A B-Tree can very efficiently handle a large number of nodes. Therefore your Tables' indexes can easily handle storing the data of their rows and do lookups very quickly. The Big-O notation of the search time for a B-Tree is O(log n), meaning if you have 10,000,000 rows, log(10,000,000) = 7, if your table grew to 10x that for 100,000,000 rows, log(100,000,000) only goes up to 8 (the search time changes very minimally for every factor of 10 your data grows by).

Without information about your server's provisioning, I can only give you an example of a database I've worked with for reference, where a single table had 10s of billions of records and seeking on those indexes were never more than a few seconds (generally under a second). This was on an 8 Core CPU, 16 GB memory, regular SSD server in AWS. The table itself had about 1 TB of data in it too (the rows were wider and stored a lot of verbose data).
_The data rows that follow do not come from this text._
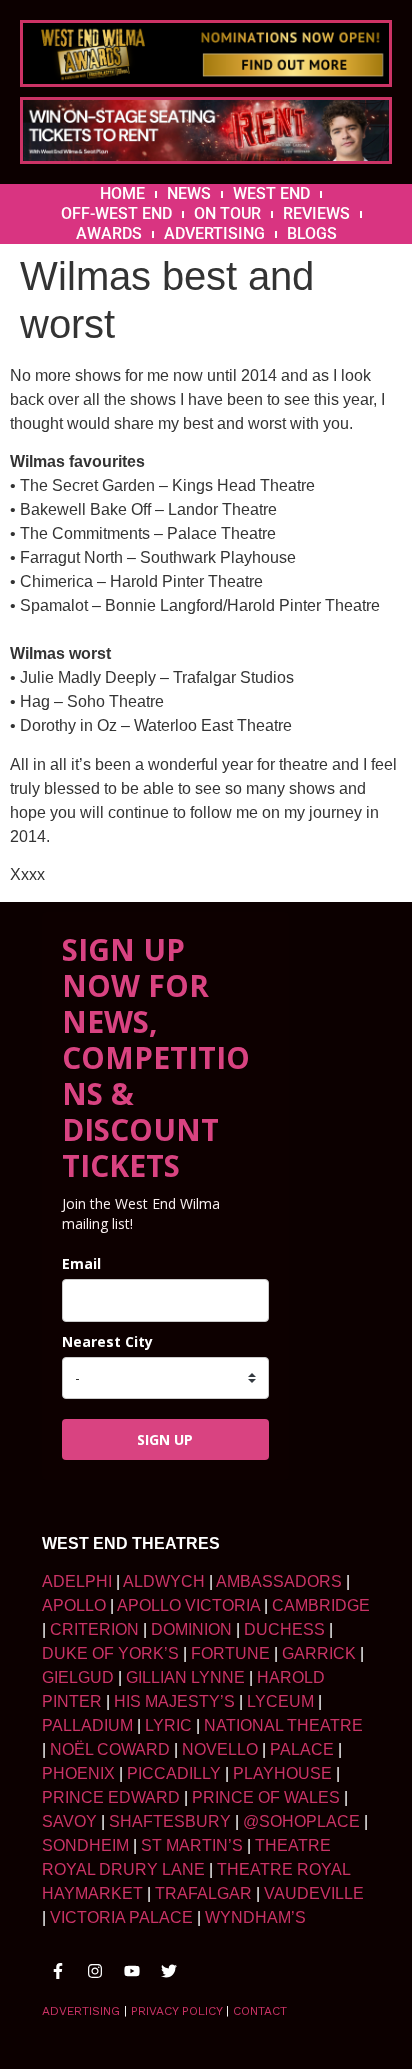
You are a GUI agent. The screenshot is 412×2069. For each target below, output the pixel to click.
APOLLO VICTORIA (188, 1605)
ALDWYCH (164, 1581)
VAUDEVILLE (314, 1893)
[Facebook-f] (58, 1971)
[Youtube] (132, 1971)
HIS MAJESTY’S (174, 1701)
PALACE (302, 1749)
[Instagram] (95, 1971)
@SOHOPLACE (301, 1821)
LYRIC (168, 1725)
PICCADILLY (174, 1773)
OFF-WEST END (116, 213)
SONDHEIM (85, 1845)
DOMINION (191, 1629)
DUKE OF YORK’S (110, 1653)
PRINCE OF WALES (266, 1797)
Although the term Big Data is somewhat subjective, in general the total size of the data should be in the 10s to 100s of TB big these days, to be considered Big Data and possibly needing an alternative solution than the standard RDBMS implementation. Though that's where things like partitioning and sharding come in to help even the regular RDBMS handle data that large. I think in your case, it sounds like your system will never reach such a limit.